Wednesday, 1 October 2014

Review of Jasper Johns: Regrets at the Courtauld Gallery

01/10/14
Jasper Johns: Regrets
Courtauld Gallery, London
12 September – 14 December 2014

This small but hugely powerful exhibition of work by Jasper Johns (b1930) is the second in the Courtauld’s new series of shows by contemporary artists who speak to a longer history of art. The 10 works selected might be seen not only to summarise the oeuvre of Johns himself, demonstrating many of his known methods and stylistic marks, but also to tell a wider story of art and artists, their processes and interactions, and, more broadly, a prescient – and Old Masterly – tale of life and death.

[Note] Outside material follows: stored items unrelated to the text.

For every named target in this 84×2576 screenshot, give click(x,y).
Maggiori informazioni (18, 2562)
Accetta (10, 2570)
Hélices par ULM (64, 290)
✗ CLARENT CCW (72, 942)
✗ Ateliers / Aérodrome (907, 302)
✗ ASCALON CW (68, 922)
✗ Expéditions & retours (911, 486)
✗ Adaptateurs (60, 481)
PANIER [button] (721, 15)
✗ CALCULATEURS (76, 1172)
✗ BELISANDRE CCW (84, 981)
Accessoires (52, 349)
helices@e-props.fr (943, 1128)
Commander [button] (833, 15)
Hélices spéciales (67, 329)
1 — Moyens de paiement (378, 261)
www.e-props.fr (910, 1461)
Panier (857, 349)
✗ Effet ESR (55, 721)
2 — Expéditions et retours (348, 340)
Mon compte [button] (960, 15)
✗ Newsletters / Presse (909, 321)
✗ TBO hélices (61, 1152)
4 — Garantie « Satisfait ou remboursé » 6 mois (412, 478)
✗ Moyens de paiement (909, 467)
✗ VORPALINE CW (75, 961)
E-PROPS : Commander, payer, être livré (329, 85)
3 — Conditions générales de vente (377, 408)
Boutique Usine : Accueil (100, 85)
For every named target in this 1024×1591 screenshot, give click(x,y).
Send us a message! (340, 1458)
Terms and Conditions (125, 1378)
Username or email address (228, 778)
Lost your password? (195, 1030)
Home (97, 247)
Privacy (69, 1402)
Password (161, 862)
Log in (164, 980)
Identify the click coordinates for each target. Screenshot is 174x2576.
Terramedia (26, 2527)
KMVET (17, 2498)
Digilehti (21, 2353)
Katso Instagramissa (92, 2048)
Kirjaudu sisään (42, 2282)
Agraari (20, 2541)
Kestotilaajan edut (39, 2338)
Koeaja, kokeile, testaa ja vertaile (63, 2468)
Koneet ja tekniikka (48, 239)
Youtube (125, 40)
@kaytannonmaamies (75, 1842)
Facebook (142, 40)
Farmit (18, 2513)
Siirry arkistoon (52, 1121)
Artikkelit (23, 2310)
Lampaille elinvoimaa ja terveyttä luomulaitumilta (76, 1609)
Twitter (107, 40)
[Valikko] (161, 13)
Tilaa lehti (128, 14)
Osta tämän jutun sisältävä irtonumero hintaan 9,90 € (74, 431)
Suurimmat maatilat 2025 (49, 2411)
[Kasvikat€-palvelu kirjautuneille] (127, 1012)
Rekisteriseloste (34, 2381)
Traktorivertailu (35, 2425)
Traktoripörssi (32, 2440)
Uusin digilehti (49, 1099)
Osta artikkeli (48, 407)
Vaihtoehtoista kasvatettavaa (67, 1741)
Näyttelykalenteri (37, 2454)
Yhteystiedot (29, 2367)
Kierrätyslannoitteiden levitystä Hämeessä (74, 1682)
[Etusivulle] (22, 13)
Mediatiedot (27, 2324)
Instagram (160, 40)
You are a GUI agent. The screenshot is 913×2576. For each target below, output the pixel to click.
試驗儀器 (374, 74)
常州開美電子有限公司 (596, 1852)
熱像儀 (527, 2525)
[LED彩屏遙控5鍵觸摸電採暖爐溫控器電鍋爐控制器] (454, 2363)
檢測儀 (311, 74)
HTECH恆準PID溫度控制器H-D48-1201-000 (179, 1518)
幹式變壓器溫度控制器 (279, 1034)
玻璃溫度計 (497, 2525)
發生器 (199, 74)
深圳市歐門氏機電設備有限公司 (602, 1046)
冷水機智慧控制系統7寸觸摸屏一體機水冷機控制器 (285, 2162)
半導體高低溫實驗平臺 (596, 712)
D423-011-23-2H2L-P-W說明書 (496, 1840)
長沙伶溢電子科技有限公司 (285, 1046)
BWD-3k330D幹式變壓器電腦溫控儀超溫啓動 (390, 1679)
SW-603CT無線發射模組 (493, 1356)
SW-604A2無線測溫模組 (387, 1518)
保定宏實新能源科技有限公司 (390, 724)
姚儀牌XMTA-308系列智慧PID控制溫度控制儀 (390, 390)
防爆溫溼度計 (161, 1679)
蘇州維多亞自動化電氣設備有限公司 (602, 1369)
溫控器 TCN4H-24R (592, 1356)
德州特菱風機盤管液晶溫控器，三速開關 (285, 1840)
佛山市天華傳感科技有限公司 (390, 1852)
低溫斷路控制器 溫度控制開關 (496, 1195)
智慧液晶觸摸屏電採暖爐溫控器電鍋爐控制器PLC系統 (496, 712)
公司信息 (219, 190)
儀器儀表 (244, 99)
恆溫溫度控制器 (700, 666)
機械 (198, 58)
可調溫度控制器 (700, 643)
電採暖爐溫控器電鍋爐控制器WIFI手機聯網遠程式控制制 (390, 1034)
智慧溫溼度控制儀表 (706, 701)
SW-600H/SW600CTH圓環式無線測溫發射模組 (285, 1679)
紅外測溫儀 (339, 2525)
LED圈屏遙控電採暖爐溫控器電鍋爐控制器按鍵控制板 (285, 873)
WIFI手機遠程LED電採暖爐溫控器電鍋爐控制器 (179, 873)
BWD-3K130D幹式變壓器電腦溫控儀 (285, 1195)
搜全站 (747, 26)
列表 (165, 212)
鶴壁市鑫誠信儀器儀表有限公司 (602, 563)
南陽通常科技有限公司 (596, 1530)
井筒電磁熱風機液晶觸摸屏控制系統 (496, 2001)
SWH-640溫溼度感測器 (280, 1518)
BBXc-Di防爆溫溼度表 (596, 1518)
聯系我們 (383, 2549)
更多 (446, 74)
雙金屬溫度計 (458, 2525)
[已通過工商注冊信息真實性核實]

In the early summer of 2012, Johns was sent a Christie’s auction catalogue for the sale of Francis Bacon’s Study for Self-Portrait (1964). In it was a full-page reproduction of a photograph by John Deakin, showing Lucian Freud posing on a cheap bedstead in Bacon’s studio. Bacon had, unusually, used this photograph as the starting point for his self-portrait. Johns became entranced by the image, which, in its reproduced form, had heavy black areas where Bacon had folded and torn the original, and where the copiers had placed the damaged original on a backing sheet, and thick, wiggly lines, where he had creased it. For the next 18 months, Johns worked solely with this image, creating and recreating numerous versions in pencil, pastel, watercolour, charcoal, ink on mylar, oil on canvas and etchings with numerous state proofs. All but the etchings are on display here.